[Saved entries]
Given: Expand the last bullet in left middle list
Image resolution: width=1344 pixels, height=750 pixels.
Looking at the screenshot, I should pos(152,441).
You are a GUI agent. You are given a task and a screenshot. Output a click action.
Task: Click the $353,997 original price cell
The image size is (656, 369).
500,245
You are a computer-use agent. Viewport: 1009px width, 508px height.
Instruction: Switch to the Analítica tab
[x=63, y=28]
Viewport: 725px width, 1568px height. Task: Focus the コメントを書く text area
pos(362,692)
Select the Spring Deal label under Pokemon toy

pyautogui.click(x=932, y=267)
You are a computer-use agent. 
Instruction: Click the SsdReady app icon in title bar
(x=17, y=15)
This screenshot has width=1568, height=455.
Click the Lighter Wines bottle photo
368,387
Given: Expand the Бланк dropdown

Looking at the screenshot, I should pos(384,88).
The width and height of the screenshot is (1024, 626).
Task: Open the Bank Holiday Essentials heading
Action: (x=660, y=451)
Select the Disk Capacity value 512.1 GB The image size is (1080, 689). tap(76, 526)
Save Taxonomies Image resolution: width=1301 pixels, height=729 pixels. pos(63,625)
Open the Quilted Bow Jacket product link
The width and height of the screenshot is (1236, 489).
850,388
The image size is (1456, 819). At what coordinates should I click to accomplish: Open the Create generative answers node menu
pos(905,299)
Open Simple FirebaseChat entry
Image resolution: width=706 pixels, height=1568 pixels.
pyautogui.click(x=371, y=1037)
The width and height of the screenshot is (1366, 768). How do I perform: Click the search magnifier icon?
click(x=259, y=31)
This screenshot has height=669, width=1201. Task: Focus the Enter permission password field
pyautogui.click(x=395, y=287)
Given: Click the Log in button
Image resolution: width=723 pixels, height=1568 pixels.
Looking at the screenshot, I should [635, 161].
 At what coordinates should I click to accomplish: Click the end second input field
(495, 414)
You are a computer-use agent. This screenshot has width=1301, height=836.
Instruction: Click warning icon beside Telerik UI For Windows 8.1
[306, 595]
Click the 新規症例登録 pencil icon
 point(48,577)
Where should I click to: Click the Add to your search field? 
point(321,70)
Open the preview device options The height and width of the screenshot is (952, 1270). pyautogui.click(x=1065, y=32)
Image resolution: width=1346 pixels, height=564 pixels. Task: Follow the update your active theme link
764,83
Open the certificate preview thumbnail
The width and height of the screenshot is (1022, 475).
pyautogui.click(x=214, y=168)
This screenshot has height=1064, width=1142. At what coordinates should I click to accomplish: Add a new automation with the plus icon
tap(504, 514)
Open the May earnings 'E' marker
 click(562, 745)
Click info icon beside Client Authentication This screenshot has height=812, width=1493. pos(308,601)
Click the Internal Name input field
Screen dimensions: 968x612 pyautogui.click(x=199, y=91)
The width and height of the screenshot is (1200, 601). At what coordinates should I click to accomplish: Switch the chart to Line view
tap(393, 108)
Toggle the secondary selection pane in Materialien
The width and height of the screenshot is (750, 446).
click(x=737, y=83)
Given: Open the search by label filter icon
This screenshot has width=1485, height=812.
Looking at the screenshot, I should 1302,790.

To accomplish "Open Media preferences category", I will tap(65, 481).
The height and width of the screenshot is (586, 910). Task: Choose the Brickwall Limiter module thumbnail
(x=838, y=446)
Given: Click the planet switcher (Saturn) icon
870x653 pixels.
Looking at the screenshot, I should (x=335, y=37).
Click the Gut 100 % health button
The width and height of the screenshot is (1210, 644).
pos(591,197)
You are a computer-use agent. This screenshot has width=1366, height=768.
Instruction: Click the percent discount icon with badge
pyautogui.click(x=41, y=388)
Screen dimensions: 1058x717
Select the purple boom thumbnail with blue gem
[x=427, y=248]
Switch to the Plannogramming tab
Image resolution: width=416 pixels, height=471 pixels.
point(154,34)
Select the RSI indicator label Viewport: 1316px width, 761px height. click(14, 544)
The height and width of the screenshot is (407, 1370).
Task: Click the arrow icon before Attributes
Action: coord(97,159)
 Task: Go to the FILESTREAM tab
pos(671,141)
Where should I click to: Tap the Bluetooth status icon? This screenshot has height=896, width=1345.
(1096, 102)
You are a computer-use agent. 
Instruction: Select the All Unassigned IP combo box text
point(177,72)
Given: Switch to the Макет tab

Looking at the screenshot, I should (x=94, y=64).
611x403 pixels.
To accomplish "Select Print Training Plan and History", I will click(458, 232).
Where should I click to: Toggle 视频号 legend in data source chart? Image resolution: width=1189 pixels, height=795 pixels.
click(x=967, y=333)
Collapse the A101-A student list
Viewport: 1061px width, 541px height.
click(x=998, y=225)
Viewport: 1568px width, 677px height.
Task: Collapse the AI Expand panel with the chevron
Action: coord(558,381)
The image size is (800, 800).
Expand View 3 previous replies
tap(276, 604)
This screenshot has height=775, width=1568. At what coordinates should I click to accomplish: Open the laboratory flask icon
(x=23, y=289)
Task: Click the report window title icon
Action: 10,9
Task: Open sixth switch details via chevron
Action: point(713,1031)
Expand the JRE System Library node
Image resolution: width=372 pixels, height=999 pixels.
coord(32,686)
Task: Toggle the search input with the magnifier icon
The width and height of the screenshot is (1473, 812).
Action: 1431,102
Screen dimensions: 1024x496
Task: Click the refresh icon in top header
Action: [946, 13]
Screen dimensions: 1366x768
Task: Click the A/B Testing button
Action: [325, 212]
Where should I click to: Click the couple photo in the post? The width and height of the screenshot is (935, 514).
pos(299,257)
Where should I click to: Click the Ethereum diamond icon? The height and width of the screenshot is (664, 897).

Task brief:
Recast every one of the rows above as a Markdown table with two columns, No. and Line. Give each non-blank line its own numbered table row and leave out the blank lines.

Exercise answer:
| No. | Line |
|---|---|
| 1 | Given: Expand the last bullet in left middle list |
| 2 | Image resolution: width=1344 pixels, height=750 pixels. |
| 3 | Looking at the screenshot, I should pos(152,441). |
| 4 | You are a GUI agent. You are given a task and a screenshot. Output a click action. |
| 5 | Task: Click the $353,997 original price cell |
| 6 | The image size is (656, 369). |
| 7 | 500,245 |
| 8 | You are a computer-use agent. Viewport: 1009px width, 508px height. |
| 9 | Instruction: Switch to the Analítica tab |
| 10 | [x=63, y=28] |
| 11 | Viewport: 725px width, 1568px height. Task: Focus the コメントを書く text area |
| 12 | pos(362,692) |
| 13 | Select the Spring Deal label under Pokemon toy |
| 14 | pyautogui.click(x=932, y=267) |
| 15 | You are a computer-use agent.  |
| 16 | Instruction: Click the SsdReady app icon in title bar |
| 17 | (x=17, y=15) |
| 18 | This screenshot has width=1568, height=455. |
| 19 | Click the Lighter Wines bottle photo |
| 20 | 368,387 |
| 21 | Given: Expand the Бланк dropdown |
| 22 | Looking at the screenshot, I should pos(384,88). |
| 23 | The width and height of the screenshot is (1024, 626). |
| 24 | Task: Open the Bank Holiday Essentials heading |
| 25 | Action: (x=660, y=451) |
| 26 | Select the Disk Capacity value 512.1 GB The image size is (1080, 689). tap(76, 526) |
| 27 | Save Taxonomies Image resolution: width=1301 pixels, height=729 pixels. pos(63,625) |
| 28 | Open the Quilted Bow Jacket product link |
| 29 | The width and height of the screenshot is (1236, 489). |
| 30 | 850,388 |
| 31 | The image size is (1456, 819). At what coordinates should I click to accomplish: Open the Create generative answers node menu |
| 32 | pos(905,299) |
| 33 | Open Simple FirebaseChat entry |
| 34 | Image resolution: width=706 pixels, height=1568 pixels. |
| 35 | pyautogui.click(x=371, y=1037) |
| 36 | The width and height of the screenshot is (1366, 768). How do I perform: Click the search magnifier icon? |
| 37 | click(x=259, y=31) |
| 38 | This screenshot has height=669, width=1201. Task: Focus the Enter permission password field |
| 39 | pyautogui.click(x=395, y=287) |
| 40 | Given: Click the Log in button |
| 41 | Image resolution: width=723 pixels, height=1568 pixels. |
| 42 | Looking at the screenshot, I should [635, 161]. |
| 43 |  At what coordinates should I click to accomplish: Click the end second input field |
| 44 | (495, 414) |
| 45 | You are a computer-use agent. This screenshot has width=1301, height=836. |
| 46 | Instruction: Click warning icon beside Telerik UI For Windows 8.1 |
| 47 | [306, 595] |
| 48 | Click the 新規症例登録 pencil icon |
| 49 |  point(48,577) |
| 50 | Where should I click to: Click the Add to your search field?  |
| 51 | point(321,70) |
| 52 | Open the preview device options The height and width of the screenshot is (952, 1270). pyautogui.click(x=1065, y=32) |
| 53 | Image resolution: width=1346 pixels, height=564 pixels. Task: Follow the update your active theme link |
| 54 | 764,83 |
| 55 | Open the certificate preview thumbnail |
| 56 | The width and height of the screenshot is (1022, 475). |
| 57 | pyautogui.click(x=214, y=168) |
| 58 | This screenshot has height=1064, width=1142. At what coordinates should I click to accomplish: Add a new automation with the plus icon |
| 59 | tap(504, 514) |
| 60 | Open the May earnings 'E' marker |
| 61 |  click(562, 745) |
| 62 | Click info icon beside Client Authentication This screenshot has height=812, width=1493. pos(308,601) |
| 63 | Click the Internal Name input field |
| 64 | Screen dimensions: 968x612 pyautogui.click(x=199, y=91) |
| 65 | The width and height of the screenshot is (1200, 601). At what coordinates should I click to accomplish: Switch the chart to Line view |
| 66 | tap(393, 108) |
| 67 | Toggle the secondary selection pane in Materialien |
| 68 | The width and height of the screenshot is (750, 446). |
| 69 | click(x=737, y=83) |
| 70 | Given: Open the search by label filter icon |
| 71 | This screenshot has width=1485, height=812. |
| 72 | Looking at the screenshot, I should 1302,790. |
| 73 | To accomplish "Open Media preferences category", I will tap(65, 481). |
| 74 | The height and width of the screenshot is (586, 910). Task: Choose the Brickwall Limiter module thumbnail |
| 75 | (x=838, y=446) |
| 76 | Given: Click the planet switcher (Saturn) icon |
| 77 | 870x653 pixels. |
| 78 | Looking at the screenshot, I should (x=335, y=37). |
| 79 | Click the Gut 100 % health button |
| 80 | The width and height of the screenshot is (1210, 644). |
| 81 | pos(591,197) |
| 82 | You are a computer-use agent. This screenshot has width=1366, height=768. |
| 83 | Instruction: Click the percent discount icon with badge |
| 84 | pyautogui.click(x=41, y=388) |
| 85 | Screen dimensions: 1058x717 |
| 86 | Select the purple boom thumbnail with blue gem |
| 87 | [x=427, y=248] |
| 88 | Switch to the Plannogramming tab |
| 89 | Image resolution: width=416 pixels, height=471 pixels. |
| 90 | point(154,34) |
| 91 | Select the RSI indicator label Viewport: 1316px width, 761px height. click(14, 544) |
| 92 | The height and width of the screenshot is (407, 1370). |
| 93 | Task: Click the arrow icon before Attributes |
| 94 | Action: coord(97,159) |
| 95 |  Task: Go to the FILESTREAM tab |
| 96 | pos(671,141) |
| 97 | Where should I click to: Tap the Bluetooth status icon? This screenshot has height=896, width=1345. |
| 98 | (1096, 102) |
| 99 | You are a computer-use agent.  |
| 100 | Instruction: Select the All Unassigned IP combo box text |
| 101 | point(177,72) |
| 102 | Given: Switch to the Макет tab |
| 103 | Looking at the screenshot, I should (x=94, y=64). |
| 104 | 611x403 pixels. |
| 105 | To accomplish "Select Print Training Plan and History", I will click(458, 232). |
| 106 | Where should I click to: Toggle 视频号 legend in data source chart? Image resolution: width=1189 pixels, height=795 pixels. |
| 107 | click(x=967, y=333) |
| 108 | Collapse the A101-A student list |
| 109 | Viewport: 1061px width, 541px height. |
| 110 | click(x=998, y=225) |
| 111 | Viewport: 1568px width, 677px height. |
| 112 | Task: Collapse the AI Expand panel with the chevron |
| 113 | Action: coord(558,381) |
| 114 | The image size is (800, 800). |
| 115 | Expand View 3 previous replies |
| 116 | tap(276, 604) |
| 117 | This screenshot has height=775, width=1568. At what coordinates should I click to accomplish: Open the laboratory flask icon |
| 118 | (x=23, y=289) |
| 119 | Task: Click the report window title icon |
| 120 | Action: 10,9 |
| 121 | Task: Open sixth switch details via chevron |
| 122 | Action: point(713,1031) |
| 123 | Expand the JRE System Library node |
| 124 | Image resolution: width=372 pixels, height=999 pixels. |
| 125 | coord(32,686) |
| 126 | Task: Toggle the search input with the magnifier icon |
| 127 | The width and height of the screenshot is (1473, 812). |
| 128 | Action: 1431,102 |
| 129 | Screen dimensions: 1024x496 |
| 130 | Task: Click the refresh icon in top header |
| 131 | Action: [946, 13] |
| 132 | Screen dimensions: 1366x768 |
| 133 | Task: Click the A/B Testing button |
| 134 | Action: [325, 212] |
| 135 | Where should I click to: Click the couple photo in the post? The width and height of the screenshot is (935, 514). |
| 136 | pos(299,257) |
| 137 | Where should I click to: Click the Ethereum diamond icon? The height and width of the screenshot is (664, 897). |